Mech Spotlight 2: The Summoner
Welcome to the second Mech Spotlight, an intermittent series where I take a look at a chassis in BTA that I love more than is perhaps reasonable. This spotlight is on the famous Clan OmniMech, the Summoner.
Technical Specifications
The Summoner is a 70 ton heavy Clan OmniMech. There are 9 variants of the Summoner, with a wide variety of loadouts between them. The Summoner, as a Clan OmniMech, has both the Clan positive/negative quirks as well as the OmniMech quirk, giving it extremely rapid repair and refit times, even when blasted into scrap. The Summoner's affinity is Unlimited Power, which gives 10% damage to all energy, missile, and ballistic weapons, just enhancing its flexibility.
Variants
The Summoner comes with 9 variants, however as an OmniMech, they aren't actually that different. Because the base gear on OmniMechs is locked to the chassis, most variants are interchangeable. The only thing to consider when looking at OmniMechs is their hardpoint layout and the Summoner actually has no hardpoint variation among its variants, having 2 omni hardpoints in both arms and both side torsos on every variant.
Model Info
The Summoner model comes from MechWarrior Online, which is made by Piranha Games Inc.
Summoner Overview
Because it is an OmniMech, going through the variants is largely pointless so I won't bother. They're defined only by their stock loadouts. Instead, with OmniMechs I'll be discussing their "base gear" and how that defines the chassis. The Summoner itself is an interesting chassis, if a little strange. As a 70 tonner, the Summoner's 350-rated Clan XL engine gives it a high ground speed of 6 hexes on a walk and 9 on a sprint. Additionally, the 5 hard-mounted heavy jump jets increase the maneuverability by a significant amount, giving the Summoner the ability to get anywhere on the field of battle relatively quickly. It comes with hard-mounted Clan Ferro-Fibrous armor, for a little weight-saving, but lacks Endo-Steel. The heat sinks are fixed Clan DHS as well as fixed E-Cooling +4, ensuring the Summoner has excellent heat dissipation at all times (84 heat in a neutral environment).

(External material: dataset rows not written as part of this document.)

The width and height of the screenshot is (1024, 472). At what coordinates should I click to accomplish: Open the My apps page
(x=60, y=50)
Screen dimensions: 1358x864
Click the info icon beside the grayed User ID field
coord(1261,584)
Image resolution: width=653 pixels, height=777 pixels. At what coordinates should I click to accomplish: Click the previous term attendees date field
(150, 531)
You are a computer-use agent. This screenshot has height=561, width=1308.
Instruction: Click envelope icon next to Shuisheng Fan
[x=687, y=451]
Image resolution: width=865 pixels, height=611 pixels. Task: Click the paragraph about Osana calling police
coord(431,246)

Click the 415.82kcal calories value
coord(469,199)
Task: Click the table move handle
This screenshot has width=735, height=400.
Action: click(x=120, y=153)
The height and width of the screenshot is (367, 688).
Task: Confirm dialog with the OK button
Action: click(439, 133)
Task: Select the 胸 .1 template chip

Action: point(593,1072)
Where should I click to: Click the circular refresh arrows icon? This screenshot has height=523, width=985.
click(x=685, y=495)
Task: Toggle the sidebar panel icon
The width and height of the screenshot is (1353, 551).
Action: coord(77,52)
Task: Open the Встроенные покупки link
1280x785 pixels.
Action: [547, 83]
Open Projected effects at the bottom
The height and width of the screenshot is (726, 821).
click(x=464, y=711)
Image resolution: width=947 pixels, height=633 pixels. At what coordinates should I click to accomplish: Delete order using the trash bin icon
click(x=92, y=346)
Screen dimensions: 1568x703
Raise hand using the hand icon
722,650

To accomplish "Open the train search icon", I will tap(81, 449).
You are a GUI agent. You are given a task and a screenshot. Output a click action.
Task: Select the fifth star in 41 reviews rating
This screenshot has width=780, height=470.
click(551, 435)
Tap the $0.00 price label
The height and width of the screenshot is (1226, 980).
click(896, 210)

Looking over the chassis, the thing that comes to mind is that the Summoner was made for maneuverability over everything. It is fast for its weight and the jump capability really improves upon that maneuverability. This suggests to me that it would serve best in a sort of fast flanker role: coming around the side of the enemy to pressure the flanks and distract them while the main combat force takes advantage of that distraction. The lack of Endo-Steel means that it can carry slightly less tonnage than would be idea, but the cXL engine and the cFF armor do give enough weight-savings for decent loadouts. Coming with 8 hardpoints across the whole body gives a good spread of possible builds, with both laser spam and missile spam working well. The main weapons that the Summoner cannot make use of effectively are heavy ballistics, as it just doesn't have the space. From stock, the mech has 22.5 tons of pod space to work with, which isn't enough for heavy ballistics. At best, it could do a 20-class AC of some flavor and a few lasers for backup, but there's much better chassis for that than the Summoner. One of my personal favorite Summoner builds is SRM spam with ArtIV. The mech can easily carry SRM 30+ with ammo and thanks to its speed and maneuverability it can put those SRMs where it hurts, every time.
The Summoner is a mech that I like quite a bit. I enjoy the heavy flanker role and the Summoner does it better than a lot of other mechs. It's not great at holding a line and trading fire and it's not an incredibly versatile 'mech due to limited pod space, but if you use it to its strengths (fast, heavy, flanking strikes) it'll serve you well. Not a huge amount else to really say: it's got a specific job, it does it well, it looks good doing it, not much to complain about. The only real negative the 'mech has in my eyes is the fairly glaring lack of Endo-Steel. Almost every variant has space for it, it's just a silly omission by the original mech designers.